Recorded data:
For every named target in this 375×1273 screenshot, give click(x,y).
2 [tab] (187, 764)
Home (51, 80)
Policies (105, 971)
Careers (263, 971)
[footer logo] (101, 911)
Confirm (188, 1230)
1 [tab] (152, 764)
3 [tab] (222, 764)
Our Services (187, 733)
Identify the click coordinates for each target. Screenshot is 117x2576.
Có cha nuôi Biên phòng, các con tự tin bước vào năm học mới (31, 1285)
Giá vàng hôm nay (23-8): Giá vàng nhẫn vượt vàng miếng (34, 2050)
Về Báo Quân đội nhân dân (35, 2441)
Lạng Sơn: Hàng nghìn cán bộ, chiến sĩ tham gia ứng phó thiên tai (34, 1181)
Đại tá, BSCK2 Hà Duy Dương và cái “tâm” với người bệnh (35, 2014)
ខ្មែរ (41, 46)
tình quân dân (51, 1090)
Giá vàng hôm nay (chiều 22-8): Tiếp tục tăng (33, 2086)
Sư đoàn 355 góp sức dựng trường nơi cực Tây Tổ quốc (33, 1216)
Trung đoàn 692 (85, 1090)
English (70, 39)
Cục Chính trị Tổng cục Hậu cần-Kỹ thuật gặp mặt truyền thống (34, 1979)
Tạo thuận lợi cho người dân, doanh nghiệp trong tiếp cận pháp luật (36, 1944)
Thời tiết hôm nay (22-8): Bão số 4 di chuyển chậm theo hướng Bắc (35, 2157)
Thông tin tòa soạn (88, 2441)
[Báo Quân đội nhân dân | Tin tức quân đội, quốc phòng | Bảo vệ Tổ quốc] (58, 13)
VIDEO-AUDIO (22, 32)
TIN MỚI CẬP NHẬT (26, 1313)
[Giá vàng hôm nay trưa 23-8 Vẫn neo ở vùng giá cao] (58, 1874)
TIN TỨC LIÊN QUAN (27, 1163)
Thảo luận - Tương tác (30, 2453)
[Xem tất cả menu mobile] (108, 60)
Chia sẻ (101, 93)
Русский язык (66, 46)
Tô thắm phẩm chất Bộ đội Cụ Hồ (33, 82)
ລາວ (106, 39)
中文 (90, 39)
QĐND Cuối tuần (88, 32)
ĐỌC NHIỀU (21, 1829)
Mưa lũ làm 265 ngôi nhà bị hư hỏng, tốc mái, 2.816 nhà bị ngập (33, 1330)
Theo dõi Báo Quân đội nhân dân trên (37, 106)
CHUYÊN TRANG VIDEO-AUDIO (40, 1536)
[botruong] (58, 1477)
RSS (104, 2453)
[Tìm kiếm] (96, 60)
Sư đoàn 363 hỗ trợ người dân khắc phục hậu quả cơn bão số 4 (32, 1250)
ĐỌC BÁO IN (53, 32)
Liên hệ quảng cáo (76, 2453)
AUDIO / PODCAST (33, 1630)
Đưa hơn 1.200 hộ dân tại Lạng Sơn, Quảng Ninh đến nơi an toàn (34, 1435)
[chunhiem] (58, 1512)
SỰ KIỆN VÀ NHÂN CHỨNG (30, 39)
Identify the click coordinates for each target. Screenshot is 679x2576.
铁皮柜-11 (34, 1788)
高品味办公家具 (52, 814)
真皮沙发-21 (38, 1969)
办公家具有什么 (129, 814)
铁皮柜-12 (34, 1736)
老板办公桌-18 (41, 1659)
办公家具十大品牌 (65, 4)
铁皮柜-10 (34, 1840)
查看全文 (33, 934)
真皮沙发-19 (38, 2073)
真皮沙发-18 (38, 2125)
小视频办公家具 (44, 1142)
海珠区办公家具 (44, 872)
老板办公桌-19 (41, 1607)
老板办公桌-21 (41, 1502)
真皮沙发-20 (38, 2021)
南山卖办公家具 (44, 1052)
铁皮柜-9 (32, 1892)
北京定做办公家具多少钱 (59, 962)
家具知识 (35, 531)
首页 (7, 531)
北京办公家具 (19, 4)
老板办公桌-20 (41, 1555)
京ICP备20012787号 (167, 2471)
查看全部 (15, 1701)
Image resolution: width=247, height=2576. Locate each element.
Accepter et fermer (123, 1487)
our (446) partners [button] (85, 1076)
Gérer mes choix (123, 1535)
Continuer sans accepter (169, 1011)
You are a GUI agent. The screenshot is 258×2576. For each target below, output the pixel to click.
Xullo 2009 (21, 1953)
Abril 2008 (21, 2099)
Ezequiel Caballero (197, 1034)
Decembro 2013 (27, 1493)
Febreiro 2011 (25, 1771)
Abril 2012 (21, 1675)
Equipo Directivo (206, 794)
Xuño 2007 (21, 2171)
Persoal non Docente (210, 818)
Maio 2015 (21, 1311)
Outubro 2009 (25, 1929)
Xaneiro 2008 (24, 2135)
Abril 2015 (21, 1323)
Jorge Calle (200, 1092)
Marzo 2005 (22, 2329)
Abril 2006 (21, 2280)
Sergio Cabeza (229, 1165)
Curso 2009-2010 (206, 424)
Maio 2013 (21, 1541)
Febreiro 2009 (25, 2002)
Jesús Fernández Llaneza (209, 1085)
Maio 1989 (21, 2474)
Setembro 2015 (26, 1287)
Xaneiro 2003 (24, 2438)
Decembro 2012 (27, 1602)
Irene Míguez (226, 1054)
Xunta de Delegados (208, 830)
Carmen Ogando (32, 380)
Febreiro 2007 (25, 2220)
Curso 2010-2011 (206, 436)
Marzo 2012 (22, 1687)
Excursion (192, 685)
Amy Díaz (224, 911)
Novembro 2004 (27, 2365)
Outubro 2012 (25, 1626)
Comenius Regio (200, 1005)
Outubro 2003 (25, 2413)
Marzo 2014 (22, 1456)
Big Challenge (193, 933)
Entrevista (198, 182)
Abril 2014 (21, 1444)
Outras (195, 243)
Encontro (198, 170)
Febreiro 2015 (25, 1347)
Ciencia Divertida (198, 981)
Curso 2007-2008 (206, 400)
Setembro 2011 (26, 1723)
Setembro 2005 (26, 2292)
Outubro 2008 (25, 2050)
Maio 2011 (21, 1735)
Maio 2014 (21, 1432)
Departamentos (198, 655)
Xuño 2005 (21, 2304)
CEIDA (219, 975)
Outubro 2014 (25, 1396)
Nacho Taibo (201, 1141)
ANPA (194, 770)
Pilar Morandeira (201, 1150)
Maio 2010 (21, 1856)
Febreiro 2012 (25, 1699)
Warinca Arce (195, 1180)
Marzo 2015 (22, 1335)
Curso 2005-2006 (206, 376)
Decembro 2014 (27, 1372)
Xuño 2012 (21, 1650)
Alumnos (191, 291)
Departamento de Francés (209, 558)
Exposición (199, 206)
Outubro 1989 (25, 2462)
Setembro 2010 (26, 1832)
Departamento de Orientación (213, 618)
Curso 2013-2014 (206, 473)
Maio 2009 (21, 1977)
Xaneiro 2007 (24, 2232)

▸ PROBLEM DESCRIPTION: An exact copy of all the entries is the required answer.

▸ EXERCISE RESULT:
For every named target in this 375×1273 screenshot, give click(x,y).
2 [tab] (187, 764)
Home (51, 80)
Policies (105, 971)
Careers (263, 971)
[footer logo] (101, 911)
Confirm (188, 1230)
1 [tab] (152, 764)
3 [tab] (222, 764)
Our Services (187, 733)
Identify the click coordinates for each target. Screenshot is 117x2576.
Có cha nuôi Biên phòng, các con tự tin bước vào năm học mới (31, 1285)
Giá vàng hôm nay (23-8): Giá vàng nhẫn vượt vàng miếng (34, 2050)
Về Báo Quân đội nhân dân (35, 2441)
Lạng Sơn: Hàng nghìn cán bộ, chiến sĩ tham gia ứng phó thiên tai (34, 1181)
Đại tá, BSCK2 Hà Duy Dương và cái “tâm” với người bệnh (35, 2014)
ខ្មែរ (41, 46)
tình quân dân (51, 1090)
Giá vàng hôm nay (chiều 22-8): Tiếp tục tăng (33, 2086)
Sư đoàn 355 góp sức dựng trường nơi cực Tây Tổ quốc (33, 1216)
Trung đoàn 692 (85, 1090)
English (70, 39)
Cục Chính trị Tổng cục Hậu cần-Kỹ thuật gặp mặt truyền thống (34, 1979)
Tạo thuận lợi cho người dân, doanh nghiệp trong tiếp cận pháp luật (36, 1944)
Thời tiết hôm nay (22-8): Bão số 4 di chuyển chậm theo hướng Bắc (35, 2157)
Thông tin tòa soạn (88, 2441)
[Báo Quân đội nhân dân | Tin tức quân đội, quốc phòng | Bảo vệ Tổ quốc] (58, 13)
VIDEO-AUDIO (22, 32)
TIN MỚI CẬP NHẬT (26, 1313)
[Giá vàng hôm nay trưa 23-8 Vẫn neo ở vùng giá cao] (58, 1874)
TIN TỨC LIÊN QUAN (27, 1163)
Thảo luận - Tương tác (30, 2453)
[Xem tất cả menu mobile] (108, 60)
Chia sẻ (101, 93)
Русский язык (66, 46)
Tô thắm phẩm chất Bộ đội Cụ Hồ (33, 82)
ລາວ (106, 39)
中文 (90, 39)
QĐND Cuối tuần (88, 32)
ĐỌC NHIỀU (21, 1829)
Mưa lũ làm 265 ngôi nhà bị hư hỏng, tốc mái, 2.816 nhà bị ngập (33, 1330)
Theo dõi Báo Quân đội nhân dân trên (37, 106)
CHUYÊN TRANG VIDEO-AUDIO (40, 1536)
[botruong] (58, 1477)
RSS (104, 2453)
[Tìm kiếm] (96, 60)
Sư đoàn 363 hỗ trợ người dân khắc phục hậu quả cơn bão số 4 (32, 1250)
ĐỌC BÁO IN (53, 32)
Liên hệ quảng cáo (76, 2453)
AUDIO / PODCAST (33, 1630)
Đưa hơn 1.200 hộ dân tại Lạng Sơn, Quảng Ninh đến nơi an toàn (34, 1435)
[chunhiem] (58, 1512)
SỰ KIỆN VÀ NHÂN CHỨNG (30, 39)
Identify the click coordinates for each target. Screenshot is 679x2576.
铁皮柜-11 (34, 1788)
高品味办公家具 (52, 814)
真皮沙发-21 (38, 1969)
办公家具有什么 (129, 814)
铁皮柜-12 (34, 1736)
老板办公桌-18 (41, 1659)
办公家具十大品牌 (65, 4)
铁皮柜-10 (34, 1840)
查看全文 (33, 934)
真皮沙发-19 (38, 2073)
真皮沙发-18 (38, 2125)
小视频办公家具 (44, 1142)
海珠区办公家具 (44, 872)
老板办公桌-19 (41, 1607)
老板办公桌-21 (41, 1502)
真皮沙发-20 (38, 2021)
南山卖办公家具 (44, 1052)
铁皮柜-9 (32, 1892)
北京定做办公家具多少钱 (59, 962)
家具知识 (35, 531)
首页 (7, 531)
北京办公家具 (19, 4)
老板办公桌-20 (41, 1555)
京ICP备20012787号 (167, 2471)
查看全部 (15, 1701)
Image resolution: width=247, height=2576. Locate each element.
Accepter et fermer (123, 1487)
our (446) partners [button] (85, 1076)
Gérer mes choix (123, 1535)
Continuer sans accepter (169, 1011)
You are a GUI agent. The screenshot is 258×2576. For each target below, output the pixel to click.
Xullo 2009 (21, 1953)
Abril 2008 (21, 2099)
Ezequiel Caballero (197, 1034)
Decembro 2013 (27, 1493)
Febreiro 2011 (25, 1771)
Abril 2012 (21, 1675)
Equipo Directivo (206, 794)
Xuño 2007 (21, 2171)
Persoal non Docente (210, 818)
Maio 2015 (21, 1311)
Outubro 2009 (25, 1929)
Xaneiro 2008 (24, 2135)
Abril 2015 (21, 1323)
Jorge Calle (200, 1092)
Marzo 2005 (22, 2329)
Abril 2006 (21, 2280)
Sergio Cabeza (229, 1165)
Curso 2009-2010 (206, 424)
Maio 2013 (21, 1541)
Febreiro 2009 (25, 2002)
Jesús Fernández Llaneza (209, 1085)
Maio 1989 (21, 2474)
Setembro 2015 (26, 1287)
Xaneiro 2003 (24, 2438)
Decembro 2012 (27, 1602)
Irene Míguez (226, 1054)
Xunta de Delegados (208, 830)
Carmen Ogando (32, 380)
Febreiro 2007 (25, 2220)
Curso 2010-2011 (206, 436)
Marzo 2012 (22, 1687)
Excursion (192, 685)
Amy Díaz (224, 911)
Novembro 2004 (27, 2365)
Outubro 2012 (25, 1626)
Comenius Regio (200, 1005)
Outubro 2003 (25, 2413)
Marzo 2014 (22, 1456)
Big Challenge (193, 933)
Entrevista (198, 182)
Abril 2014 (21, 1444)
Outras (195, 243)
Encontro (198, 170)
Febreiro 2015 (25, 1347)
Ciencia Divertida (198, 981)
Curso 2007-2008 (206, 400)
Setembro 2011 (26, 1723)
Setembro 2005 (26, 2292)
Outubro 2008 (25, 2050)
Maio 2011 (21, 1735)
Maio 2014 (21, 1432)
Departamentos (198, 655)
Xuño 2005 (21, 2304)
CEIDA (219, 975)
Outubro 2014 (25, 1396)
Nacho Taibo (201, 1141)
ANPA (194, 770)
Pilar Morandeira (201, 1150)
Maio 2010 (21, 1856)
Febreiro 2012 (25, 1699)
Warinca Arce (195, 1180)
Marzo 2015 (22, 1335)
Curso 2005-2006 (206, 376)
Decembro 2014 (27, 1372)
Xuño 2012 (21, 1650)
Alumnos (191, 291)
Departamento de Francés (209, 558)
Exposición (199, 206)
Outubro 1989 (25, 2462)
Setembro 2010 (26, 1832)
Departamento de Orientación (213, 618)
Curso 2013-2014 (206, 473)
Maio 2009 (21, 1977)
Xaneiro 2007 (24, 2232)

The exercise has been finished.